Inhoud
Studenten die trigonometriecursussen volgen, zijn bekend met de stelling van Pythagoras en de basale trigonometrische eigenschappen die horen bij de juiste driehoek. Kennis van de verschillende goniometrische identiteiten kan studenten helpen bij het oplossen en vereenvoudigen van veel goniometrische problemen. Identiteiten of trigonometrische vergelijkingen met cosinus en secant zijn meestal gemakkelijk te manipuleren als u hun relatie kent. Door de stelling van Pythagoras te gebruiken en te weten hoe je cosinus, sinus en tangens in een rechte driehoek kunt vinden, kun je secans afleiden of berekenen.
Trek een rechthoekige driehoek met drie punten A, B en C. Laat het punt met het label C de juiste hoek zijn en teken een horizontale lijn rechts van C naar punt A. Trek een verticale lijn van punt C naar het punt B en teken ook een lijn tussen punt A en punt B. Label de zijden respectievelijk a, b en c, waar zijde c de hypotenusa is, zijde b is tegenovergestelde hoek B en zijde a is tegenovergestelde hoek A.
Weet dat de stelling van Pythagoras a² + b² = c² is, waarbij sinus van een hoek de tegenovergestelde zijde is, gedeeld door de hypotenusa (tegengestelde / hypotenusa), terwijl de cosinus van de hoek de aangrenzende zijde is, gedeeld door de hypotenusa (aangrenzende / hypotenusa). De tangens van een hoek is de tegenoverliggende zijde gedeeld door de aangrenzende zijde (tegenovergestelde / aangrenzende).
Begrijp dat om secant te berekenen, u alleen de cosinus van een hoek en de relatie die ertussen hoeft te vinden is. Dus je kunt de cosinus van hoeken A en B vinden in het diagram met behulp van de definities in stap 2. Dit zijn cos A = b / c en cos B = a / c.
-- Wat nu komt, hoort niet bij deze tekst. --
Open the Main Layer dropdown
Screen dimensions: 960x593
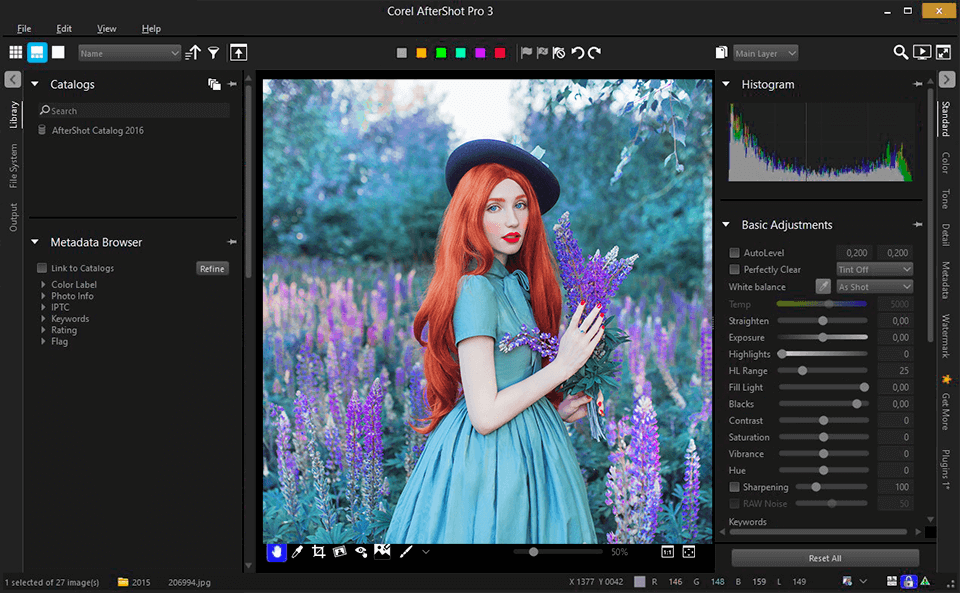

Bereken secans door het vinden van de wederkerige van de cosinus van een hoek. Voor de cos A en cos B in stap 3 zijn de reciprocals 1 / cos A en 1 / cos B. Dus sec A = 1 / cos A en sec B = 1 / cos B.
Druk secant uit in termen van de zijden van de rechthoekige driehoek door cos A = b / c te substitueren in de secantvergelijking voor A in Stap 4. Je vindt dat secA = 1 / (b / c) = c / b. Op dezelfde manier zie je dat secB = c / a.
Oefen het vinden van secant door dit probleem op te lossen. Je hebt een rechthoekige driehoek vergelijkbaar met die in het diagram waar a = 3, b = 4, c = 5. Vind de secant van hoeken A en B. Zoek eerst cos A en cos B. Vanaf stap 3 heb je cos A = b / c = 4/5 en voor cos B = a / c = 3/5. Uit stap 4 ziet u dat sec A = (1 / cos A) = 1 / (4/5) = 5/4 en sec B = (1 / cosB) = 1 / (3/5) = 5/3.
Zoek secθ wanneer "θ" in graden wordt gegeven met behulp van een rekenmachine. Om sec60 te vinden, gebruikt u de formule sec A = 1 / cos A en vervangt u θ = 60 graden voor A om sec60 = 1 / cos60 te krijgen. Zoek op de rekenmachine cos 60 door op de functietoets "cos" te drukken en voer 60 in om .5 te krijgen en bereken de wederkerige 1 / .5 = 2 door op de inverse functietoets "x -1" te drukken en .5 in te voeren. Dus voor een hoek van 60 graden, sec60 = 2.